Greece


If up to now astronomy was above all associated with religious cults related to agriculture, it is thanks to the Greek philosophers of the first millennium BC (Thales, Pythagoras, Heraclides, Aristarchus), that we owe the foundations of astronomy.

At the time of the poet Homer (8th century BCE) and the legendary Odyssey of Odysseus, the Greeks thought that the Earth was flat and surrounded by a river. Anaximander (circa 610-546 BCE) imagined instead that the Earth was cylindrical and surrounded by an ocean. But already at this time, according to some sources, Anaximander would have suggested that the Earth was spherical, which was confirmed by Thales of Miletus (624-547 BC) and Pythagoras (FL.560-480 BC).

Thales of Miletus, philosopher, mathematician and political advisor, was one of the Seven Greek Sages. Familiar with schoolchildren for his famous theorem, this scholarly character was sufficiently initiated to astronomy to predict the solar eclipse of the year -585. Success that earned him all the more celebrity she ended a war.

The Pythagoreans saw in the universe harmonious relations and perfect bodies.

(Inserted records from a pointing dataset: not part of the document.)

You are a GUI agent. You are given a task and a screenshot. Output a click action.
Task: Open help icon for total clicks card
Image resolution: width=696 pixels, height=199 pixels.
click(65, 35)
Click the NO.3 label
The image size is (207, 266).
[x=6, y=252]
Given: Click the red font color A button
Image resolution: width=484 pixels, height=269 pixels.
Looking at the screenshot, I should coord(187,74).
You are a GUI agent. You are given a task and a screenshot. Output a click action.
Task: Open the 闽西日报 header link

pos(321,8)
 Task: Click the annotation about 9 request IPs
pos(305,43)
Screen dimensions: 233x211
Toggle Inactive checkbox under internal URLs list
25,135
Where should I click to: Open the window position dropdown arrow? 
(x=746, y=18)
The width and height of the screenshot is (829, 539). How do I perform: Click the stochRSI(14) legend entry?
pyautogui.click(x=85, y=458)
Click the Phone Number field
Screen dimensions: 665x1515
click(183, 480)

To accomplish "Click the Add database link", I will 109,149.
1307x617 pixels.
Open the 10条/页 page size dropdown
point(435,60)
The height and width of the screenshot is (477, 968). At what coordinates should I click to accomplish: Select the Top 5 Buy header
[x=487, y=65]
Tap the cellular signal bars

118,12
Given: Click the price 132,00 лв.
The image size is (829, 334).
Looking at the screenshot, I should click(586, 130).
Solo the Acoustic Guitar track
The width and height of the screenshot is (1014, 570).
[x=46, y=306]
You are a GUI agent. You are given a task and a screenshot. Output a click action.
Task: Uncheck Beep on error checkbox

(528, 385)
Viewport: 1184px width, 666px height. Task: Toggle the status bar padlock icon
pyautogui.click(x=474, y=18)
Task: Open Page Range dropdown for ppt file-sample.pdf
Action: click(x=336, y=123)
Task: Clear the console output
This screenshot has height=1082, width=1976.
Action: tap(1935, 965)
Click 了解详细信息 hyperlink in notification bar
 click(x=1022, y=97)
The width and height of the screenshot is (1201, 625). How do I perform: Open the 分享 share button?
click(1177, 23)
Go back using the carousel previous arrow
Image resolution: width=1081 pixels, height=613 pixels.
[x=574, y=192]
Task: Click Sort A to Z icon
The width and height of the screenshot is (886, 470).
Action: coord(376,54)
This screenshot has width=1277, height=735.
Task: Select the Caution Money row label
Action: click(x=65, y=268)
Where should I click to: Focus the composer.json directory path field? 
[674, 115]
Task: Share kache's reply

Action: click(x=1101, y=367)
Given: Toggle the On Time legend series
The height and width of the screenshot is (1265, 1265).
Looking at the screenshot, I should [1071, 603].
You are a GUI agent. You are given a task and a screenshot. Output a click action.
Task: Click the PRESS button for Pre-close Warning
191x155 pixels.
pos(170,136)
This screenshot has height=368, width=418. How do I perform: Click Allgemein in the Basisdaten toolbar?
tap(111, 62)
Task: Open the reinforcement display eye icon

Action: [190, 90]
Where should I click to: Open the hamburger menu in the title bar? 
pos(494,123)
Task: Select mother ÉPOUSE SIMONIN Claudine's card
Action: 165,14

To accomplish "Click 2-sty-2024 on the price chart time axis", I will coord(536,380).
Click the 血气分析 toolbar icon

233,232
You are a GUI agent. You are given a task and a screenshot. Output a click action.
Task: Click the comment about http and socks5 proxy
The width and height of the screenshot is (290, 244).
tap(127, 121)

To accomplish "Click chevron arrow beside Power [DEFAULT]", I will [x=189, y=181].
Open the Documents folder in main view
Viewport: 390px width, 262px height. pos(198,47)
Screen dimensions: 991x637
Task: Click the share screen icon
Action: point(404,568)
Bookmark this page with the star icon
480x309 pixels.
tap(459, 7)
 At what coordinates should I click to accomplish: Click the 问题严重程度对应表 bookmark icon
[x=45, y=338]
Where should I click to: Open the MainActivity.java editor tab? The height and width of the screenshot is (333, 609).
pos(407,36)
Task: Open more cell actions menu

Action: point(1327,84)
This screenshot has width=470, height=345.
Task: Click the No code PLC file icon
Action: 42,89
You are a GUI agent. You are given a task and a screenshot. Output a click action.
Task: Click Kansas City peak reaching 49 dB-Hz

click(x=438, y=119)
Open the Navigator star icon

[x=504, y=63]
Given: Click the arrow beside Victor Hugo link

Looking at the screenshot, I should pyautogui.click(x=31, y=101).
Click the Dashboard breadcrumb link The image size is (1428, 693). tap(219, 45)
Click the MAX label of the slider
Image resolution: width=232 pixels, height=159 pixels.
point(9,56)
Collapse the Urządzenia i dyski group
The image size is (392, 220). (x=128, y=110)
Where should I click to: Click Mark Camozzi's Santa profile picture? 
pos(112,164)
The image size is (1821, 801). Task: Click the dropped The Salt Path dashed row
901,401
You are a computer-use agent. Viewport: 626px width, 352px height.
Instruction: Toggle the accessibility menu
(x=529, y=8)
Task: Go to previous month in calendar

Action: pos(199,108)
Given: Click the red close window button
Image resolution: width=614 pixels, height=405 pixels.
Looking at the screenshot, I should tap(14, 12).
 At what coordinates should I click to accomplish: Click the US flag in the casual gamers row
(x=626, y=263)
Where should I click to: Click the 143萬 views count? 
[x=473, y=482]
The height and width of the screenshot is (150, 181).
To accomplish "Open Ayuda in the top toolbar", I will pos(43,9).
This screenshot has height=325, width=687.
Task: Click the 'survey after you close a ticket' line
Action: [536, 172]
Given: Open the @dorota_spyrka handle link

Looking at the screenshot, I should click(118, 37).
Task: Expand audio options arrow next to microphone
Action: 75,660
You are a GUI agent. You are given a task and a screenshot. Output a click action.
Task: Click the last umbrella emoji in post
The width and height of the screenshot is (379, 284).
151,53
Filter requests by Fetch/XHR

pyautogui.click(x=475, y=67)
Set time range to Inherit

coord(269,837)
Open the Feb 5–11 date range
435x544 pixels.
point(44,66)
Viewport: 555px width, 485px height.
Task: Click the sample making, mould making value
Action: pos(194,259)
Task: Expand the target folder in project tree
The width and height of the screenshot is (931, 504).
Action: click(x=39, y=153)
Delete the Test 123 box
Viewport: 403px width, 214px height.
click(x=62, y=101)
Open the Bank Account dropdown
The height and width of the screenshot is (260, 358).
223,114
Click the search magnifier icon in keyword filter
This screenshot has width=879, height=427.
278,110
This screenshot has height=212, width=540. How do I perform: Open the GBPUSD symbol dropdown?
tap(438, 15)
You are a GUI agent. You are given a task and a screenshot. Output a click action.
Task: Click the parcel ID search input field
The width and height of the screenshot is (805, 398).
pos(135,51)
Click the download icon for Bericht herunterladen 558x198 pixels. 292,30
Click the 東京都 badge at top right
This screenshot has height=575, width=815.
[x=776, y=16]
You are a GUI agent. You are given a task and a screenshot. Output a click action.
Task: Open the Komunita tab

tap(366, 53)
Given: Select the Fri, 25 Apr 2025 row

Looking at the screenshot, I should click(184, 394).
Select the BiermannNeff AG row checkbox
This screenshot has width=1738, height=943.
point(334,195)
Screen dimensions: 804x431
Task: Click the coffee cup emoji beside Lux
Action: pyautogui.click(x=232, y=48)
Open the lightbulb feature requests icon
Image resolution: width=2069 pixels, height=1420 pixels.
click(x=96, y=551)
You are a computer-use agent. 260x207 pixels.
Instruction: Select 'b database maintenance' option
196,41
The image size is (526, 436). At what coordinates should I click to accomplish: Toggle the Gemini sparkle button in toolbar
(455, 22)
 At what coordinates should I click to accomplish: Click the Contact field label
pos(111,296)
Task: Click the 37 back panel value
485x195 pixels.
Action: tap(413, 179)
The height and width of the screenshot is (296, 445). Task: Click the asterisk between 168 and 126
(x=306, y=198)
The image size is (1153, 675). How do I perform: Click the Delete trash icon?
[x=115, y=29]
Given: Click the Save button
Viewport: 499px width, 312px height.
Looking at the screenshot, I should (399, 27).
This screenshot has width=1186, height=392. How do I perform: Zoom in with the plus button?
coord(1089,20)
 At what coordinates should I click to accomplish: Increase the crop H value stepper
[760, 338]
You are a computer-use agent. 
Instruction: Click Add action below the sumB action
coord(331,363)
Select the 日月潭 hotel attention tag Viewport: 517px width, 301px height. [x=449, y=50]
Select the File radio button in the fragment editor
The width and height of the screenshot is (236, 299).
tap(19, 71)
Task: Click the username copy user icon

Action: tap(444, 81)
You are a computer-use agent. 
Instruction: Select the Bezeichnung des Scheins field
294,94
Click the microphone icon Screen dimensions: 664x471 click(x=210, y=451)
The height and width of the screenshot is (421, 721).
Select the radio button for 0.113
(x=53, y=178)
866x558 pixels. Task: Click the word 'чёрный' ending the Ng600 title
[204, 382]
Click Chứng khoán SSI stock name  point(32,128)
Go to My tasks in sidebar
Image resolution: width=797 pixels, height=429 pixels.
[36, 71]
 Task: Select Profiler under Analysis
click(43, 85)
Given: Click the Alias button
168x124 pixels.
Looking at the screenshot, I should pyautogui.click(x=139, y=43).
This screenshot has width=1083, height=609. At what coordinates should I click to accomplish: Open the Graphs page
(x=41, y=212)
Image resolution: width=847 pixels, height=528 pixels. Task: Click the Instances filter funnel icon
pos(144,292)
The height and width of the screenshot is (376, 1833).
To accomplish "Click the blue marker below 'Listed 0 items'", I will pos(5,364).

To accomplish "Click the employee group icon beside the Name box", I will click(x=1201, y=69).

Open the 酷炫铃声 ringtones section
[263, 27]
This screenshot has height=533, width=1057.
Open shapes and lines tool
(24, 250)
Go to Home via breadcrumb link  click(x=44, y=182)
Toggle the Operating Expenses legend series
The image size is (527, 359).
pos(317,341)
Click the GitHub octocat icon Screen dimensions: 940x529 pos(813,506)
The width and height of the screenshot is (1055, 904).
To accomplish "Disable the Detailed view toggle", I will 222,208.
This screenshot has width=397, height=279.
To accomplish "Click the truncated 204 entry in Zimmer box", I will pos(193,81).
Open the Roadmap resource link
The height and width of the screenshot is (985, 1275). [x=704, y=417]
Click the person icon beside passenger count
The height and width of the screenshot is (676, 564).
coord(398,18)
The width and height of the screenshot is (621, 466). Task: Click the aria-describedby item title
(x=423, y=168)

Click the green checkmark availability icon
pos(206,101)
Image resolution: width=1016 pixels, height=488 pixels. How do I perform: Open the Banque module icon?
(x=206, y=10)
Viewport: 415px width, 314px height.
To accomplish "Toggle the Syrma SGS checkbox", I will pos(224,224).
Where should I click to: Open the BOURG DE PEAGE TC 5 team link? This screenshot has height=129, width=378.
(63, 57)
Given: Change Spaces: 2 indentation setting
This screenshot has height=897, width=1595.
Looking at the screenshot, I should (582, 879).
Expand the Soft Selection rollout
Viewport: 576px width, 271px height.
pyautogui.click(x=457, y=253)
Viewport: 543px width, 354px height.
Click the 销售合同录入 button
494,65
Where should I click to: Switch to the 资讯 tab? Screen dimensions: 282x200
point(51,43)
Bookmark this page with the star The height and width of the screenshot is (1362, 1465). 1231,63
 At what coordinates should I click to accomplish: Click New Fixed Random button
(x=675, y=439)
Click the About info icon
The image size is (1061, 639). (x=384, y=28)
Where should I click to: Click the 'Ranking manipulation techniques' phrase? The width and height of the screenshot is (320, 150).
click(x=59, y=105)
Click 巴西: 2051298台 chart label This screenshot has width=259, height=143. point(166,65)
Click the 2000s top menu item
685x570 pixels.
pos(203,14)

The Earth was spherical (although for many philosophers and the common man this theory was an aberration and remained so for a long time) and circular celestial movements. They stated that the planets were at distances equal to the intervals of the sounds of the lyre. The planets had to emit musical notes more and more serious according to their distance to the Earth. This harmony was called the music of the spheres.